In this homework, you can pick one of the two sections (Automated Fact-checking or Relatio) to get the full completion point.

# Automated Fact-checking
In the notebook, we see one off-the-shelf fact-check model based on RoBERTa.
However, that setting is more like textual entailment. Real-world Fact-checking pipeline requires an extra module: evidence retrieval. In this homework, we will add an evidence retrieval model based on <b>sentence-bert</b> to the RoBERTa Fact-checker.
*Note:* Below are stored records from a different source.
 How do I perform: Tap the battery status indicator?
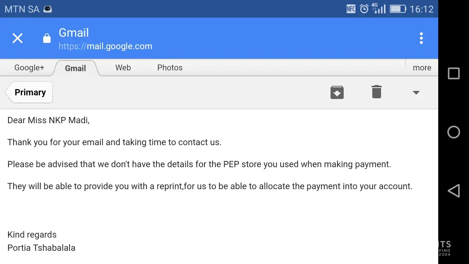pos(398,9)
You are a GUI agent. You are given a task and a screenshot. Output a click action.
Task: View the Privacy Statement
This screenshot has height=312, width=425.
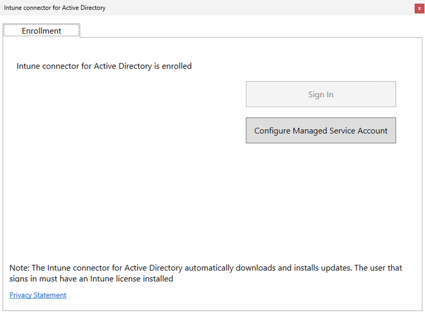38,295
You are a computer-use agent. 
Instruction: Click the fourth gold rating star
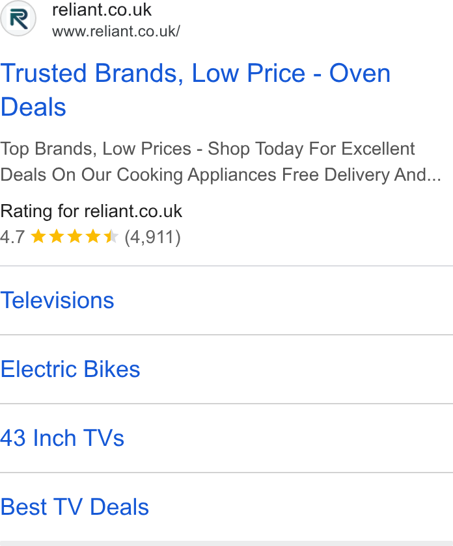click(x=93, y=237)
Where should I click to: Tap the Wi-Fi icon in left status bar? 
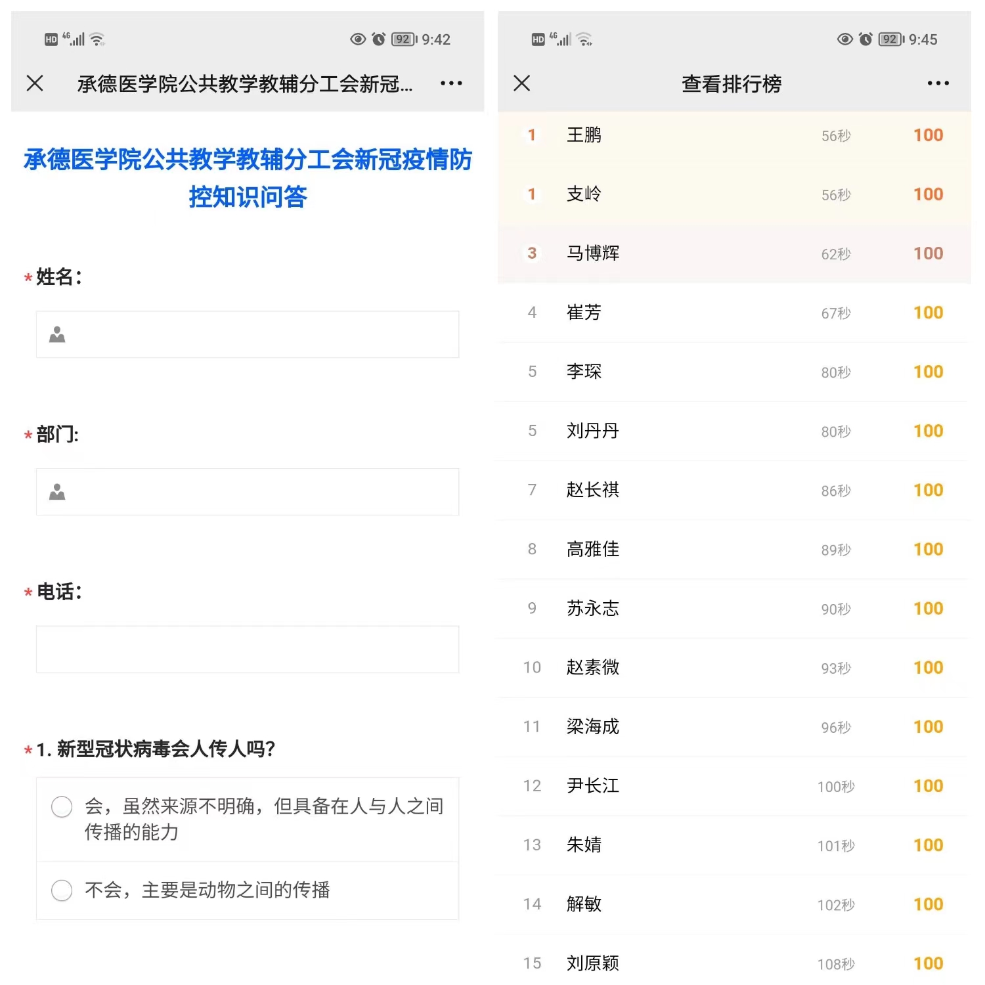[x=97, y=39]
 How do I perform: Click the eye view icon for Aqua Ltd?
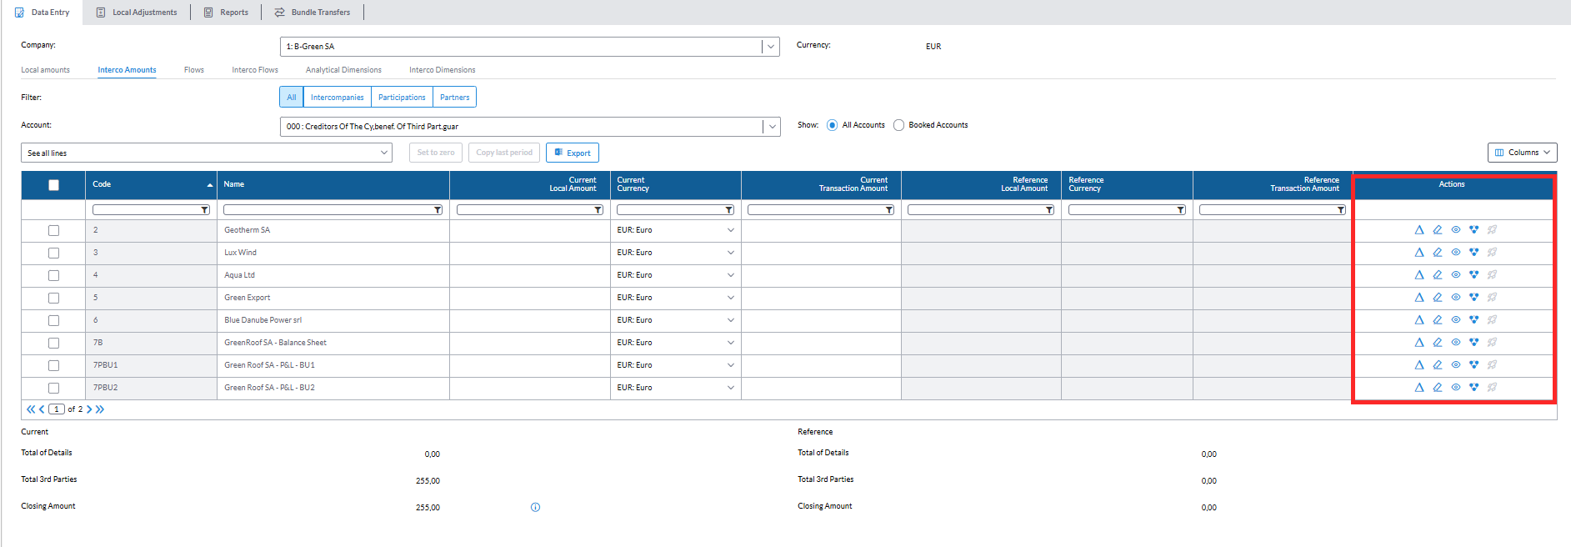[1455, 275]
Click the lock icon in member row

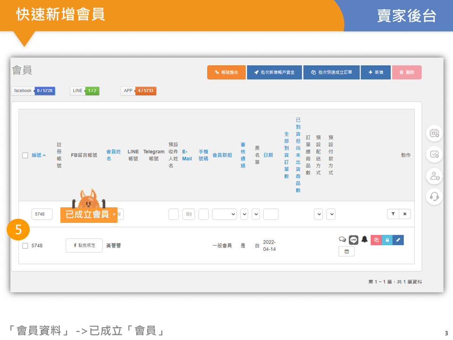[x=387, y=240]

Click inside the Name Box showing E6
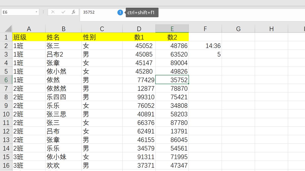pyautogui.click(x=18, y=12)
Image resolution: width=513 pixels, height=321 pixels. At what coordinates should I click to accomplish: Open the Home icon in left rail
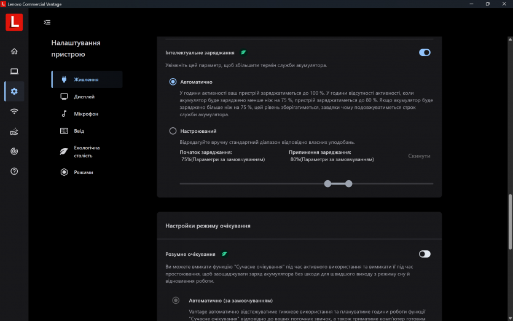click(14, 51)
Note: SBERT was introduced in Notebook 6 (06_transformers.ipynb).

In [1]:
!wget https://scifact.s3-us-west-2.amazonaws.com/release/latest/data.tar.gz
!tar -xzf data.tar.gz

--2023-05-25 06:40:06--  https://scifact.s3-us-west-2.amazonaws.com/release/latest/data.tar.gz
Resolving scifact.s3-us-west-2.amazonaws.com (scifact.s3-us-west-2.amazonaws.com)... 3.5.84.112, 3.5.77.189, 3.5.83.150, ...
Connecting to scifact.s3-us-west-2.amazonaws.com (scifact.s3-us-west-2.amazonaws.com)|3.5.84.112|:443... connected.
HTTP request sent, awaiting response... 200 OK
Length: 3115079 (3.0M) [application/x-tar]
Saving to: ‘data.tar.gz’


2023-05-25 06:40:07 (3.59 MB/s) - ‘data.tar.gz’ saved [3115079/3115079]



In [2]:
import json

claim_file = 'data/claims_dev.jsonl'
corpus_file = 'data/corpus.jsonl'

corpus = {}
with open(corpus_file) as f:
    for line in f:
        abstract = json.loads(line)
        corpus[str(abstract["doc_id"])] = abstract
        
claims = []
with open(claim_file) as f:
    for line in f:
        claim = json.loads(line)
        claims.append(claim)

print(claims[1])
print(corpus['14717500'])

print("Number of Corpus: ", len(corpus))

{'id': 3, 'claim': '1,000 genomes project enables mapping of genetic sequence variation consisting of rare variants with larger penetrance effects than common variants.', 'evidence': {'14717500': [{'sentences': [2, 5], 'label': 'SUPPORT'}, {'sentences': [7], 'label': 'SUPPORT'}]}, 'cited_doc_ids': [14717500]}
{'doc_id': 14717500, 'title': 'Rare Variants Create Synthetic Genome-Wide Associations', 'abstract': ['Genome-wide association studies (GWAS) have now identified at least 2,000 common variants that appear associated with common diseases or related traits (http://www.genome.gov/gwastudies), hundreds of which have been convincingly replicated.', 'It is generally thought that the associated markers reflect the effect of a nearby common (minor allele frequency >0.05) causal site, which is associated with the marker, leading to extensive resequencing efforts to find causal sites.', 'We propose as an alternative explanation that variants much less common than the associated one may crea

In [3]:
!pip install sentence_transformers
from sentence_transformers import SentenceTransformer
import numpy as np
from tqdm import tqdm


def cosine_similarity(a, b):
    dot_product = np.dot(a, b)
    norm_a = np.linalg.norm(a)
    norm_b = np.linalg.norm(b)
    return dot_product / (norm_a * norm_b)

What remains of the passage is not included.